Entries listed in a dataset
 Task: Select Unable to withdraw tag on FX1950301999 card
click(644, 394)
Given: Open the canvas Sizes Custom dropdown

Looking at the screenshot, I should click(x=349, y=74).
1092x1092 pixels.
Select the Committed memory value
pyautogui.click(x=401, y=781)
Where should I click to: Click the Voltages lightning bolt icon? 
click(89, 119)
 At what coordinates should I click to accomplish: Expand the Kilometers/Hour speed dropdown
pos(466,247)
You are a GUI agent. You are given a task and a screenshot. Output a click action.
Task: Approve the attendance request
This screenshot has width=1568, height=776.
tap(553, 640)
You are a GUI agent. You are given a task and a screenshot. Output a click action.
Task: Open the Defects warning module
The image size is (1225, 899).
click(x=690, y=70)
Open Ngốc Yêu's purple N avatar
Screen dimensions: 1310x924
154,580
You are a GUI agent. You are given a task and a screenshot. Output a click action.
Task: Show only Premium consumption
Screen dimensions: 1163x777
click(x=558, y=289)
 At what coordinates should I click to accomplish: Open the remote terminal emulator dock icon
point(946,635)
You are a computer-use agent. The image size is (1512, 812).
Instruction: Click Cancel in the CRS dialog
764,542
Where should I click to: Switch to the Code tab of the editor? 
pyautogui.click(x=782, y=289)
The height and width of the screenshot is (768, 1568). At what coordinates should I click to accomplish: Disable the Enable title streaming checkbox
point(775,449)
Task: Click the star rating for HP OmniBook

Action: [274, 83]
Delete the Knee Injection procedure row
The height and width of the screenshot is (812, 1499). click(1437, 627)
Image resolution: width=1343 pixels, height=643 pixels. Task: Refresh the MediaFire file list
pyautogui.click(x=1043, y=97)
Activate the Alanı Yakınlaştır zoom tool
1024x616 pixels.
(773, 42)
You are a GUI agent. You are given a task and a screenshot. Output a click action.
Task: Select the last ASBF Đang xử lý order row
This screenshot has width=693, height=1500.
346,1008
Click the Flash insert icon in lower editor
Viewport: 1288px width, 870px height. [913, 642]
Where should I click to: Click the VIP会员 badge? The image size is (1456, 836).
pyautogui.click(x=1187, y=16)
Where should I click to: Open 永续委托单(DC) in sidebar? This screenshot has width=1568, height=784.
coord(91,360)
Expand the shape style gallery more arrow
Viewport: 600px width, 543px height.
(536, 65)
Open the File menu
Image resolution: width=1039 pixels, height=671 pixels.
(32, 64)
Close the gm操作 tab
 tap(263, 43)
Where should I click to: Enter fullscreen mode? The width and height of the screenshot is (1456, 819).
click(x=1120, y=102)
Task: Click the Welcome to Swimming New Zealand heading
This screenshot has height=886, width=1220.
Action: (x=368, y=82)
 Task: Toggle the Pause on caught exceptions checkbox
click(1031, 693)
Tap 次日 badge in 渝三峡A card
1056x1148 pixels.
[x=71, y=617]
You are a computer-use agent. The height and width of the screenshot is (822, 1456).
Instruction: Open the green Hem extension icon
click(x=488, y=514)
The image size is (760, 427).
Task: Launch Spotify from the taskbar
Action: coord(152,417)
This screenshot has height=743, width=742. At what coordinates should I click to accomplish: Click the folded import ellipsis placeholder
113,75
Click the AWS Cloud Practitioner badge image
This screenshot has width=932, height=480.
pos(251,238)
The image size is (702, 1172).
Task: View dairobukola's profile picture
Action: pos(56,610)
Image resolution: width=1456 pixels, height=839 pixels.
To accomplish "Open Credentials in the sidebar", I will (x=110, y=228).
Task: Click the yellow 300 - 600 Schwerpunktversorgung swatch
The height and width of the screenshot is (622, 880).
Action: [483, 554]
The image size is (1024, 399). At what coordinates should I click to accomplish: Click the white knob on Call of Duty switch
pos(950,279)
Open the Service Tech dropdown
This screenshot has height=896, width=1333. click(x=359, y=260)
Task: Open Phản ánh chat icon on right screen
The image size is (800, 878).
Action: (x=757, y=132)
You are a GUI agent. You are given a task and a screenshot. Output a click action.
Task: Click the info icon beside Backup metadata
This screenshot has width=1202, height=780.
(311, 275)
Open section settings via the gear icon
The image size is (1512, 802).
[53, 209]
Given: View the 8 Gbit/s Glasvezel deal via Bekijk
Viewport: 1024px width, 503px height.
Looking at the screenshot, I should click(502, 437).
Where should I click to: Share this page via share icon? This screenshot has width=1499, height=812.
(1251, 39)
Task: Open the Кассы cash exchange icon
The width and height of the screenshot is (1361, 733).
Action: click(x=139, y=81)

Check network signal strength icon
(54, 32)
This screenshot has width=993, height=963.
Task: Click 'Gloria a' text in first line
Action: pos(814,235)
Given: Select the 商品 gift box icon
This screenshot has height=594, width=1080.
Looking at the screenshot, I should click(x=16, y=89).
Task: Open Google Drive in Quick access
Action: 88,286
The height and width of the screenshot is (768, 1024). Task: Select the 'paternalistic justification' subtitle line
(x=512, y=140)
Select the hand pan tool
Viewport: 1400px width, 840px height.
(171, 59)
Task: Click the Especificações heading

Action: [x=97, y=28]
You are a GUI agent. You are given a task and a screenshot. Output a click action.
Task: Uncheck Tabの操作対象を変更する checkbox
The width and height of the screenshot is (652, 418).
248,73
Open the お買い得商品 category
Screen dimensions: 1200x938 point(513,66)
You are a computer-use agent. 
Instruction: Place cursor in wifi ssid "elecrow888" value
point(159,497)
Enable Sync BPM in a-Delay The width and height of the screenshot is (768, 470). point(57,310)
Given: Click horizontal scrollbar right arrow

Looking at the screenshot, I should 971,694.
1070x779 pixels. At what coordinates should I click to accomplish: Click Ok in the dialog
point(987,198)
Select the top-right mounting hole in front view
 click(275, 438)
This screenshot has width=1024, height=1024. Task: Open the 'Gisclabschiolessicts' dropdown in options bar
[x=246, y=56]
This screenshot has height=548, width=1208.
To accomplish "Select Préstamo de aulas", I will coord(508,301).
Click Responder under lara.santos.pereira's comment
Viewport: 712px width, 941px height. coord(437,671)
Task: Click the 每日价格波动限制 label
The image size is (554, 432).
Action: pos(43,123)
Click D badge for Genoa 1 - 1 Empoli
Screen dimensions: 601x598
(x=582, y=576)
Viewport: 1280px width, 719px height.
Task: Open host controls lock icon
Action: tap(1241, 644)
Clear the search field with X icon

*The problem:*
Render the lines of the material as a JSON list of strings, one string per line and no entries for blank lines. Begin at the line containing "Given: Click horizontal scrollbar right arrow" and continue through the last line of the material.

*Answer to the exercise:*
[
  "Given: Click horizontal scrollbar right arrow",
  "Looking at the screenshot, I should 971,694.",
  "1070x779 pixels. At what coordinates should I click to accomplish: Click Ok in the dialog",
  "point(987,198)",
  "Select the top-right mounting hole in front view",
  " click(275, 438)",
  "This screenshot has width=1024, height=1024. Task: Open the 'Gisclabschiolessicts' dropdown in options bar",
  "[x=246, y=56]",
  "This screenshot has height=548, width=1208.",
  "To accomplish \"Select Préstamo de aulas\", I will coord(508,301).",
  "Click Responder under lara.santos.pereira's comment",
  "Viewport: 712px width, 941px height. coord(437,671)",
  "Task: Click the 每日价格波动限制 label",
  "The image size is (554, 432).",
  "Action: pos(43,123)",
  "Click D badge for Genoa 1 - 1 Empoli",
  "Screen dimensions: 601x598",
  "(x=582, y=576)",
  "Viewport: 1280px width, 719px height.",
  "Task: Open host controls lock icon",
  "Action: tap(1241, 644)",
  "Clear the search field with X icon"
]